GULF OF MEXICO — With looming legal deadlines related to the 2010 BP oil spill, dozens of shrimp processors along the Gulf Coast face a difficult dilemma, with either decision having the potential to jeopardize the future of their businesses and the region’s seafood industry, according to a leading trade association.
All pending claims for damages related to the oil spill have been consolidated into a class-action settlement, even for those who have not filed a lawsuit against BP. A hearing to consider motions objecting to the fairness of the terms is scheduled for Nov. 8, seven days after the deadline to opt out of the settlement.
The American Shrimp Processors Association, representing companies accounting for 85 percent of the shrimp processed from the Gulf of Mexico, has seen its members struggle as the claims process has dragged on.
“The progress we made in educating BP, then its accounting firm, then the Gulf Coast Claims Facility about our role in the seafood supply chain is not reflected in the class-action settlement terms.” said David Veal, ASPA executive director.
The class-action settlement excludes processors from the Seafood Compensation Program, which uses a different formula and series of assumptions to evaluate damages.

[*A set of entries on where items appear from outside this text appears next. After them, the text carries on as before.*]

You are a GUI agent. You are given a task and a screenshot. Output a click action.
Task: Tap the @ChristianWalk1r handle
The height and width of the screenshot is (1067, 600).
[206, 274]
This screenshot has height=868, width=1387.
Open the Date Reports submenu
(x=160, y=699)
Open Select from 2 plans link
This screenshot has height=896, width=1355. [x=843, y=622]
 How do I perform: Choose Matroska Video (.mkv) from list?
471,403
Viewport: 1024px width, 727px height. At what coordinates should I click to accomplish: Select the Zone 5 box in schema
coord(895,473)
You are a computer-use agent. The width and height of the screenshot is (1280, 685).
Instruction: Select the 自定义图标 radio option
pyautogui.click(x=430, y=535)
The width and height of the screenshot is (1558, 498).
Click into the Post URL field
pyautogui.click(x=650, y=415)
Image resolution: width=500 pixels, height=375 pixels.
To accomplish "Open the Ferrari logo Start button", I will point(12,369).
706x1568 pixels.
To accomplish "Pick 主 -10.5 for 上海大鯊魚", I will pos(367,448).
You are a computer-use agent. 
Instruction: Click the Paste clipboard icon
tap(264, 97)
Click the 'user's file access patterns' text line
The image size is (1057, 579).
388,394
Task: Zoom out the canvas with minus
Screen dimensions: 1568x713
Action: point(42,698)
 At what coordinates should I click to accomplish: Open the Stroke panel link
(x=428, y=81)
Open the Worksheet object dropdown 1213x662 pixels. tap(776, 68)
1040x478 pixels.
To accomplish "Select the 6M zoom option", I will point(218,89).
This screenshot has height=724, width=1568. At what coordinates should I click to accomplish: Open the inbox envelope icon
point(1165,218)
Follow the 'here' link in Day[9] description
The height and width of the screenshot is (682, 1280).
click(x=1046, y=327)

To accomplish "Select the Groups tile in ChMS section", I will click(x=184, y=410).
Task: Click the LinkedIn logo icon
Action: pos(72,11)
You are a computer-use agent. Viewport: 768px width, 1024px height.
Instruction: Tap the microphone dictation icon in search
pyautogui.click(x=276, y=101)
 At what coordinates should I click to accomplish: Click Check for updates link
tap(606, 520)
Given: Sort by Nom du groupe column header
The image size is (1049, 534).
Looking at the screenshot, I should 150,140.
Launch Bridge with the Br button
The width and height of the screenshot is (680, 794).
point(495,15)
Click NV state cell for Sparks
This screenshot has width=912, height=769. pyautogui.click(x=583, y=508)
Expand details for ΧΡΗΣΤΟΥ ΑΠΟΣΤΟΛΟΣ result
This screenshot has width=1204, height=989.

Processors have instead been grouped with retail stores, restaurants and other non-seafood businesses.
Basing the claims settlement process on the mistaken assumption that seafood processors share similar losses and future risks as retail stores and restaurants, and subsequent delays in reimbursement may threaten the shrimp processing industry more than the actual oil spill.
“The difference in relative compensation between the groups inside the Seafood Compensation Program and those seafood businesses outside the Program is vast and could create industry damage beyond the oil spill itself,” Veal said.